The meeting comes days after Kim Jong Un made his international debut with a surprise trip to China to meet President Xi Jinping for the first time

SEOUL, South Korea – A top South Korean official set off Thursday, March 29 for a high-level meeting with the North’s officials in the Demilitarized Zone to prepare for an inter-Korean summit, days after Kim Jong Un made his international debut with a surprise trip to China. 

Kim is due to meet South Korean President Moon Jae-in next month, followed by landmark talks with US President Donald Trump which could come as early as May.

Cho Myoung-gyun, Seoul’s unification minister and the leader of its delegation to Thursday’s meeting, said that setting a date for the third-ever summit between the two Koreas was a key agenda item. 

“We will have good discussions with the North to successfully hold the inter-Korea summit in April,” Cho told reporters. 

The rapid rapprochement on the peninsula was kicked off by the Winter Olympics in the South and comes after a year of heightened tensions over the North’s nuclear and missile programs, which saw Kim and Trump engage in a fiery war of words.

Events have since moved rapidly, with a flurry of official visits between the two Koreas before Kim went to Beijing this week to meet Chinese President Xi Jinping for the first time.

3-member delegations from the two Koreas were to meet at the Unification Pavilion building on the northern side of the border truce of village of Panmunjom to discuss the agenda for next month’s summit.

Pyongyang’s delegation is led by Cho’s counterpart Ri Son Gwon, who is chairman of the North’s Committee for the Peaceful Reunification of the Country.

Also Thursday, China’s State Councillor Yang Jiechi, the country’s top diplomat, was due in Seoul to brief Moon on Kim’s secretive visit to Beijing.

It was the North Korean leader’s first overseas trip since inheriting power after the death of his father, Kim Jong Il, in 2011.

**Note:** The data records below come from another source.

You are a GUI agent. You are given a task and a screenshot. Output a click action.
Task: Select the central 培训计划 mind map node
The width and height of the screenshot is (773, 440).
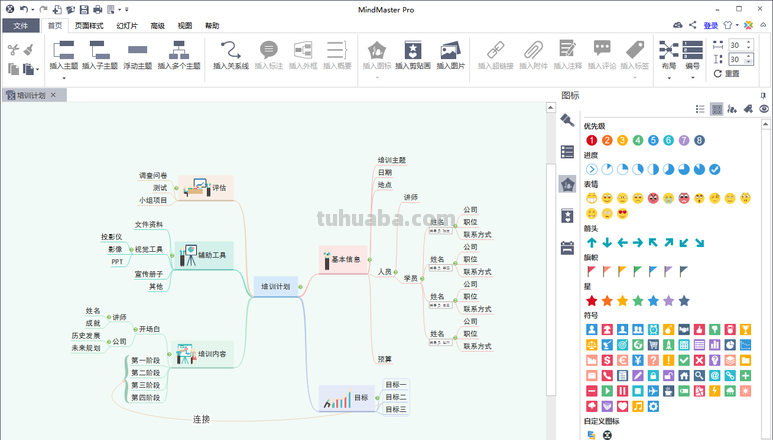[275, 287]
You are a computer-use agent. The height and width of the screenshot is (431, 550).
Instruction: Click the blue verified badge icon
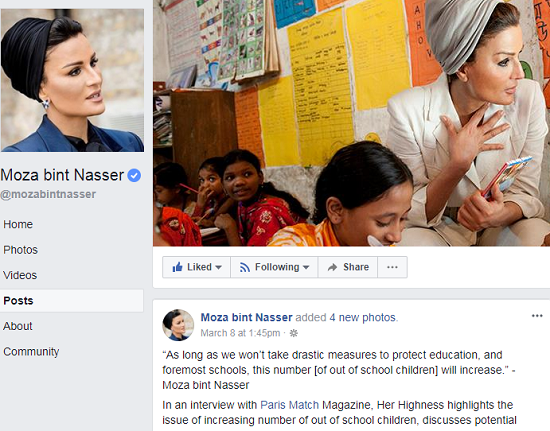coord(134,175)
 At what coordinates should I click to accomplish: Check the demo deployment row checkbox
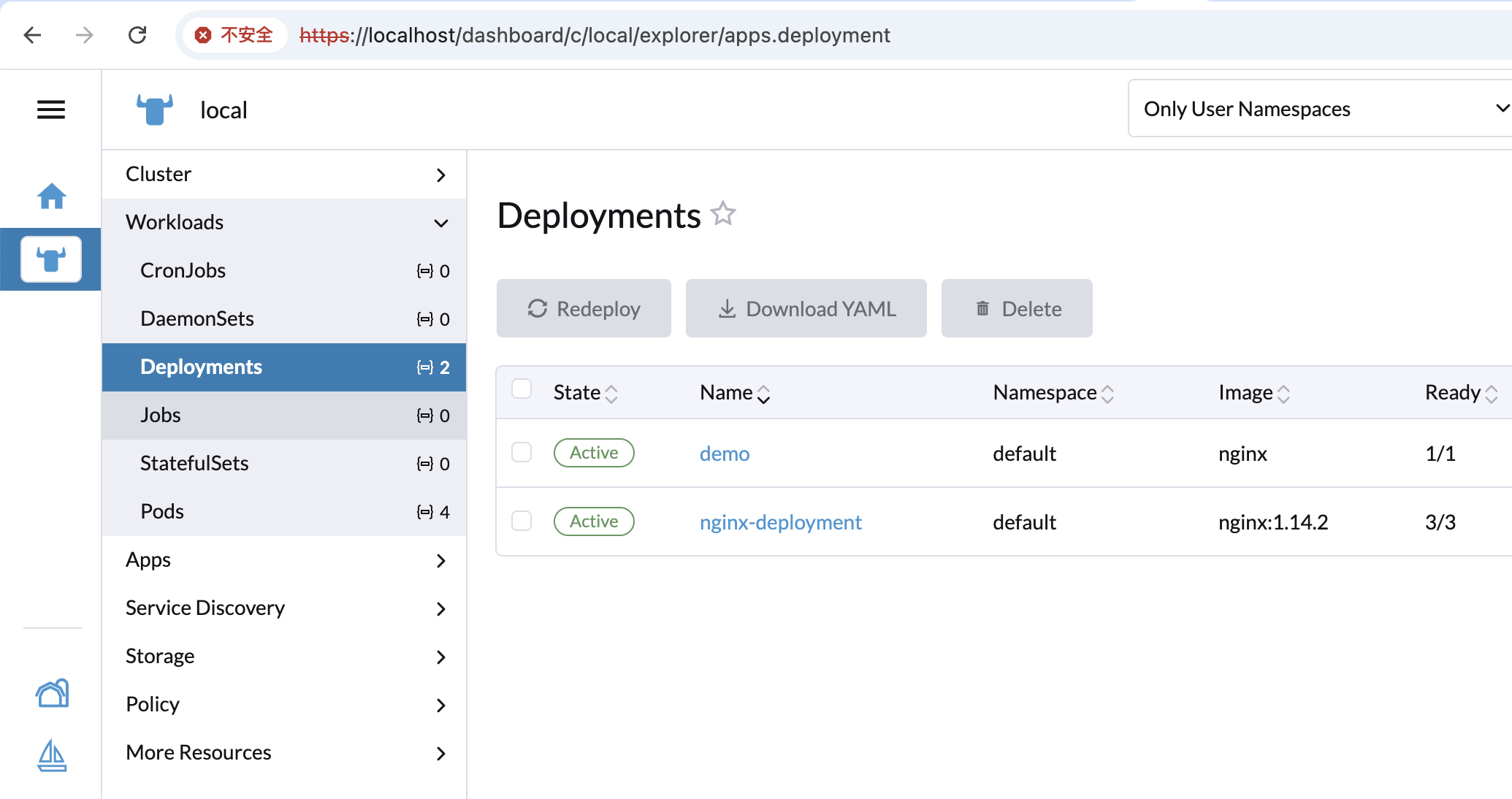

China has long been the North’s key diplomatic defender and provider of trade and aid, but relations have been strained by Pyongyang’s weapons programs, with Beijing showing a new willingness to implement UN sanctions against it.

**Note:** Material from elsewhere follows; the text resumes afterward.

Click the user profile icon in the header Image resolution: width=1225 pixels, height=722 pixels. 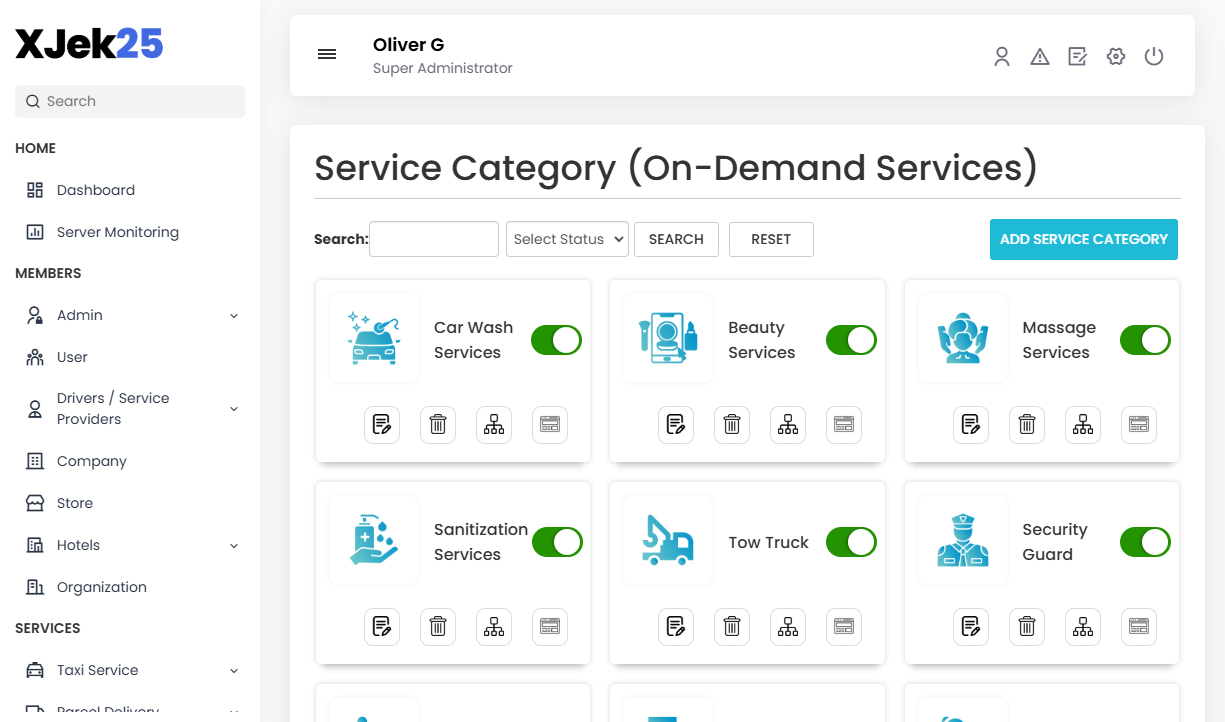1001,56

Even so the two leaders hailed their nations’ historic relations, with Xi accepting Kim’s invitation to visit Pyongyang, according to the North’s official Korean Central News Agency.

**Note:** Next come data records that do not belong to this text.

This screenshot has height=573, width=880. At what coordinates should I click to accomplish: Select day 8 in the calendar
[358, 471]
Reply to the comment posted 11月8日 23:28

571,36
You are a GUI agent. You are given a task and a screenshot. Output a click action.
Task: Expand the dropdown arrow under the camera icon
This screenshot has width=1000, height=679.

“There is no question that my first foreign visit would be to the Chinese capital,” it quoted him as saying, calling it a “noble obligation”.

Kim pledged that he was “committed to denuclearization” on the Korean peninsula, according to China’s Xinhua news agency – but added that it was dependent on South Korea and the US taking what he called “progressive and synchronous measures for the realization of peace”.

Analysts say that both sides had reasons for the meeting – Pyongyang to secure Beijing’s backing and support, and China to protect its interests in what it considers its backyard.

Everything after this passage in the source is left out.